Listen Up

More than 50 million Americans are living with a form of tinnitus.

Commonly known as ringing in the ears, this condition often impacts an individual’s quality of life. Some statistics show that the disease affects one in every 10 adults across the nation, and episodes, on average, can last more than three months.

Most people affected by tinnitus are older, but some younger people can experience the ringing, roaring, hissing, screeching, sirens, static, whooshing, ocean waves, buzzing, dial tones and even music caused by tinnitus.

The causes of the condition can include age-related hearing loss, repeated exposure to loud noises, ear wax buildup, the side effects of some medications, high blood pressure and temporomandibular joint disorder, or TMD.

TMD is a condition that affects the temporomandibular joints, also known as the TMJs. These joints are located on either side of the skull right in front of the ear. When these joints become damaged, this can mean jaw pain, problems opening and closing the mouth, reduced range of motion when opening and closing the mouth, problems chewing, popping and clicking, teeth grinding, ear pain, and tinnitus.

Researchers believe that between 5 and 12 percent of the U.S. population experiences TMD. The most common causes of the condition include age, stress, injury, arthritis, genetics, and tooth grinding and clenching.

So, what’s the connection between TMD and tinnitus?

Many researchers think the connection between the two is caused by the proximity of the TMJs to the ears. When the ligaments and muscles of the jaw become inflamed, it affects the ears and nerves of the ears that are associated with hearing and sound interpretation.

Individuals affected by TMD are at three times greater risk of developing tinnitus than those who do not.

‘Many patients living with TMD report ear problems,’ said Dr. Sean Endsley, a Waco, Texas, dentist who regularly sees patients living with TMD.

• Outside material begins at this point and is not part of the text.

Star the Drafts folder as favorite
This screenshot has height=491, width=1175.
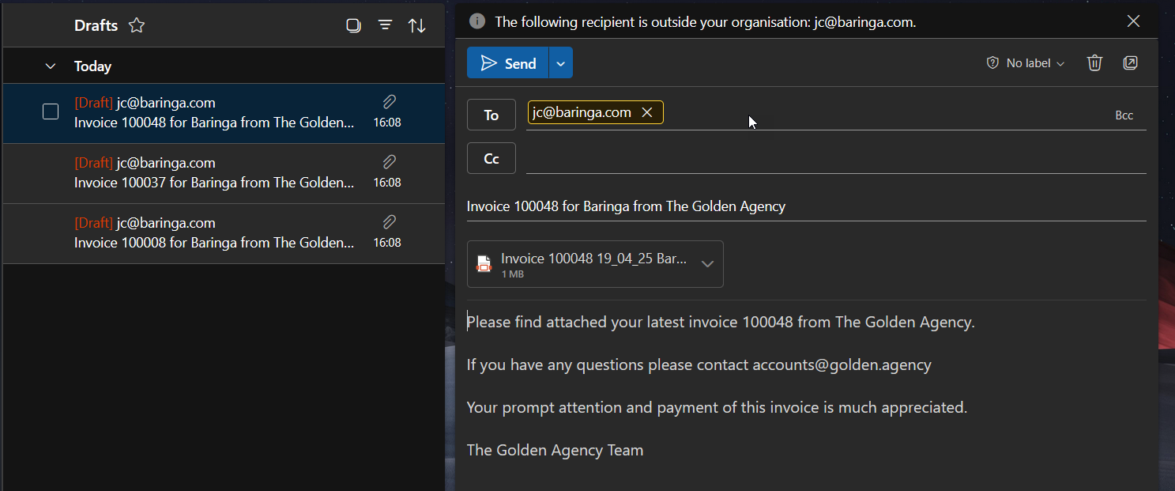(137, 25)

Ear problems such as the feeling of ear fullness or pain often cause individuals to go to the doctor or ear, nose and throat specialist for evaluation to no avail.

‘This can be frustrating, as there is nothing visibly wrong with the ear such as an ear infection,’ Endsley said.

Those who suffer through unexplained ear pain related to TMD often go through years of suffering without treatment for their condition.

‘When this happens, the jaw joints get worse, and those who suffer from tinnitus may experience hearing loss as a result,’ Endsley said.